CONCERTO: Charles Lloyd "Kindred Spirits"



CONCERTO: Charles Lloyd “Kindred Spirits”
Guimarães Jazz 2019
Centro Cultural Vila Flor, Grande Auditório
07 Nov 2019 | qui | 21:30


Primeiro, é o piano de Gerald Clayton que se insinua. Lento, sincopado, triste como um lamento. É dele o som que se derrama em fado, as notas a convidar à viagem interior, à introspecção, ao silêncio. Quebrando o solo, a bateria de Eric Harland e o contrabaixo de Harish Raghavan introduzem novos sons, reforçando o ritmo, e pensamos que nunca o fado e o jazz latino estiveram tão próximos. Já a guitarra de Marvin Sewell se adentra por terrenos dos blues quando o todo ganha outra expressividade e o resultado, indecifrável no início, remete cada vez mais para algo reconhecível. Mas é com o tom grave do saxofone de Charles Lloyd, o seu fraseado esclarecido e profundamente límpido, que temos a certeza de estarmos perante uma versão sublime de La Llorona, um tema imortalizado na voz de Chavela Vargas e que, mais do que ao folclore mexicano, pertence ao mundo.
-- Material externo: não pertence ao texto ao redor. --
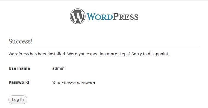Click the circular WordPress W logo icon

[78, 16]
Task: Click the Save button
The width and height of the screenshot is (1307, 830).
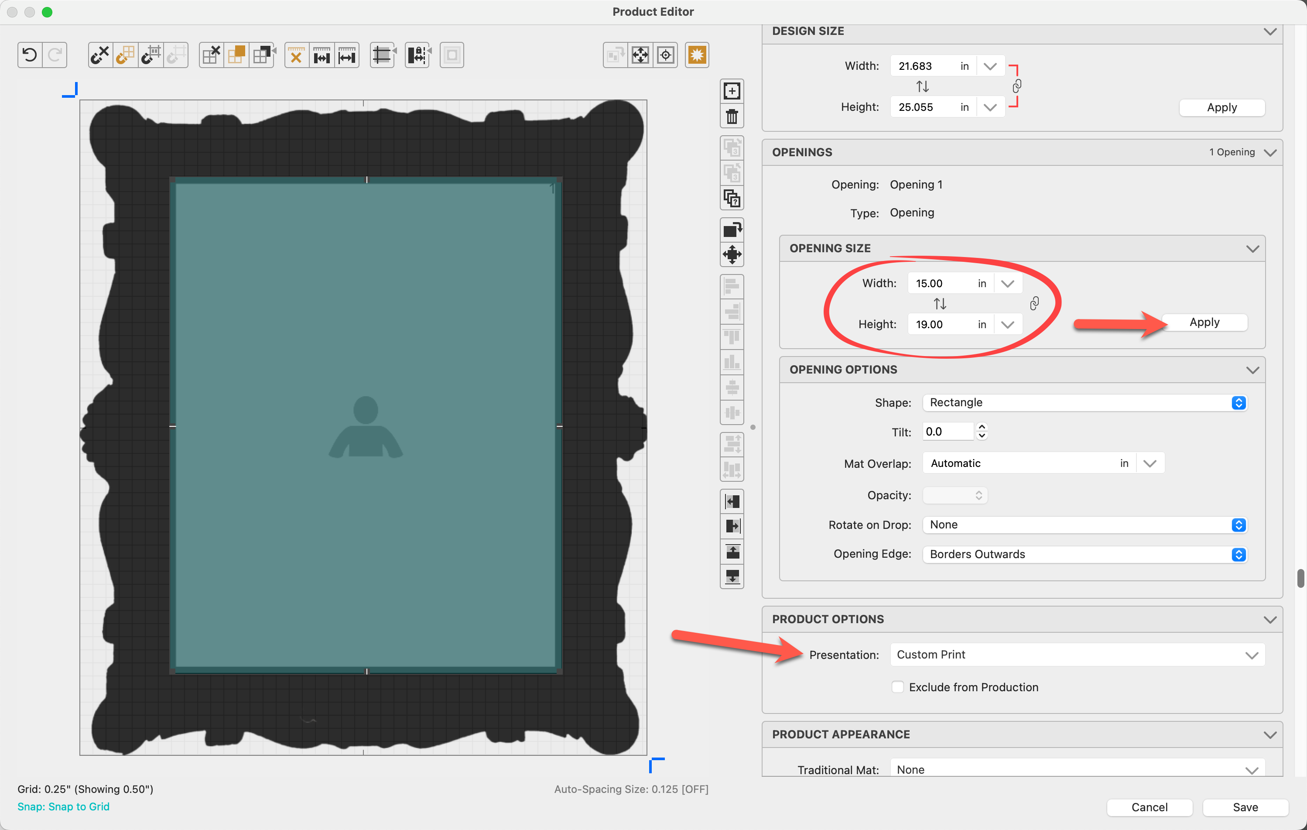Action: (1245, 807)
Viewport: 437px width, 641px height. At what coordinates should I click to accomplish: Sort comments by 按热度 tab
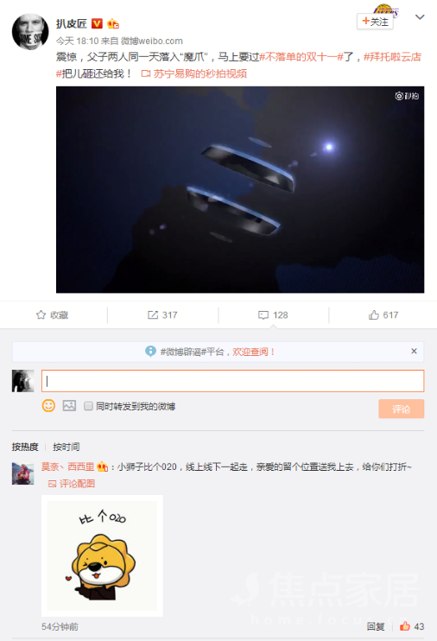click(25, 447)
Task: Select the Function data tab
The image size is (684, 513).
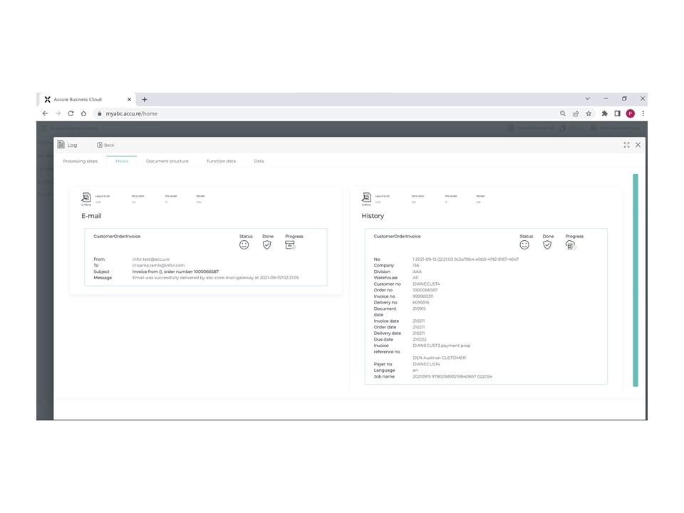Action: (x=221, y=161)
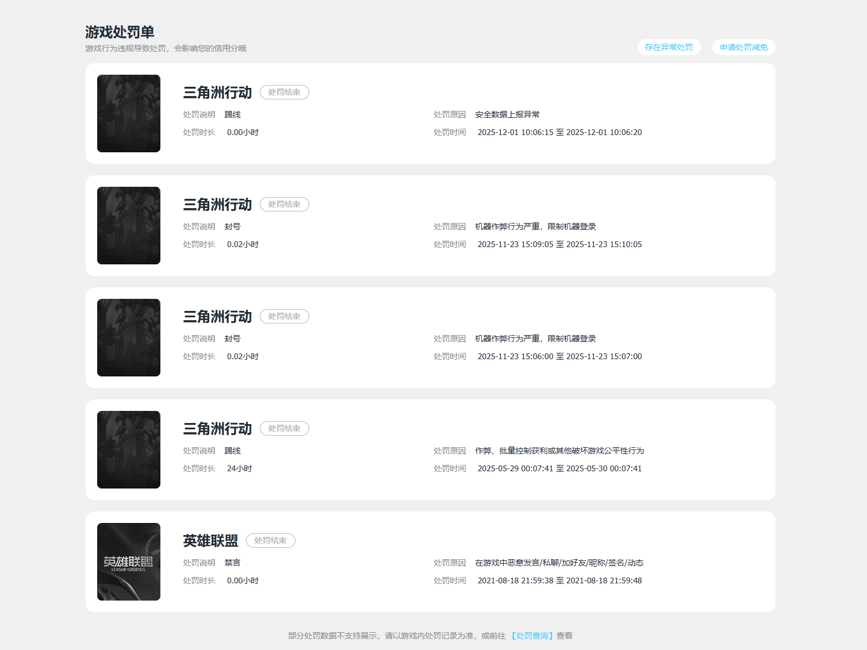867x650 pixels.
Task: Click the 英雄联盟 game cover thumbnail
Action: pos(129,561)
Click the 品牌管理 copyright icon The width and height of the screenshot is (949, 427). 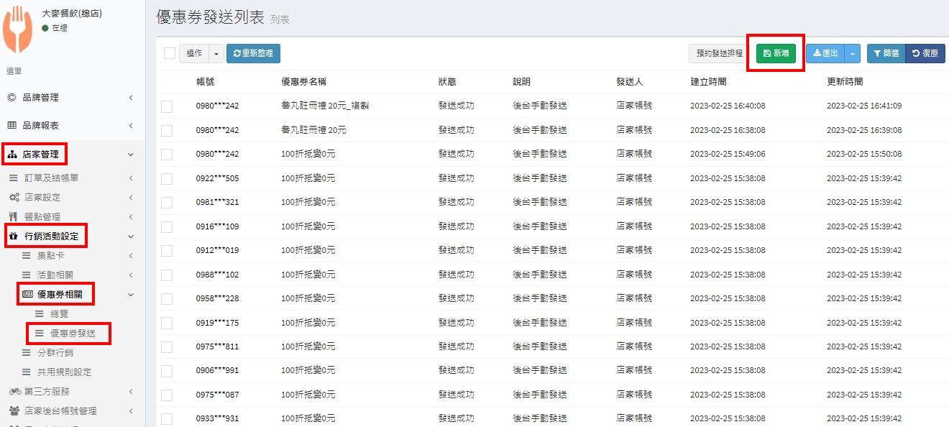[x=12, y=98]
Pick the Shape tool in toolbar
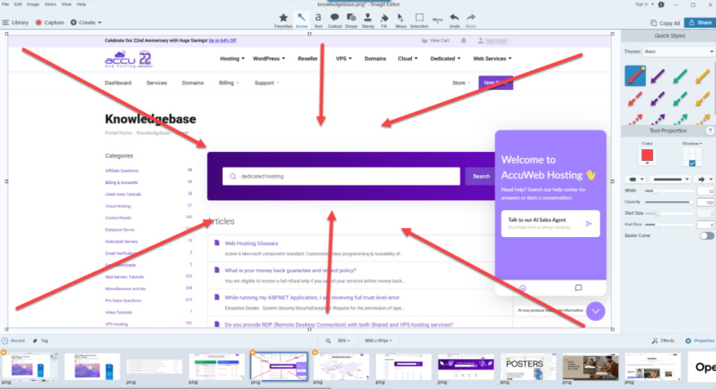 click(351, 18)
Tal como o fado!

Neste, como no inicial “Dream Weaver”, em Zoltan”, no hino identitário dos negros norte-americanos que é Lift Every Voice and Sing ou nos restantes temas oferecidos ao público por essa lenda viva do Jazz que dá pelo nome de Charles Lloyd, a nota foi de transcendência. “Kindred Spirits”, concerto de abertura do Guimarães Jazz 2019, foi todo ele um somar de momentos prodigiosos, deixando o vasto e esgotadíssimo auditório do CCVF completamente rendido ao talento e à vitalidade deste “jovem” de 81 anos. Ao longo de seis longos temas, nos quais se inclui um muito pleiteado e devido “encore”, Charles Lloyd soube encantar pela sua jovial presença em palco, mas sobretudo pelo seu virtuosismo no domínio do saxofone, mas também da flauta, surgida já na parte final do concerto com o tema “Dismal Swamp”.

Saxofonista superlativo e um compositor sofisticado, Charles Lloyd é um músico com uma componente histórica fortíssima, tendo tocado com praticamente todos os grandes nomes do jazz, de Cannonball Adderley a Don Cherry, de Tony Williams a Keith Jarrett. Desta vez, apresentou-se em palco com uma formação que nele é pouco usual, um quinteto, saindo reforçada a ideia de que sempre soube acompanhar-se de músicos de enorme valia. Gerald Clayton provou ser um pianista enorme, quer num registo mais clássico, quer em áreas que apelam à improvisação. Já Marvin Sewell encantou em acordes que fundiram no jazz os géneros do blues e do rock. Discretos mas tremendamente eficazes, Harish Raghavan e Eric Harland asseguraram na perfeição a componente rítmica, suportando os seus pares em melodias preciosas ou em improvisações puramente mágicas. Se há concertos que valem pelos momentos, há igualmente momentos que valem por uma vida. “Kindred Spirits” foi um desses momentos!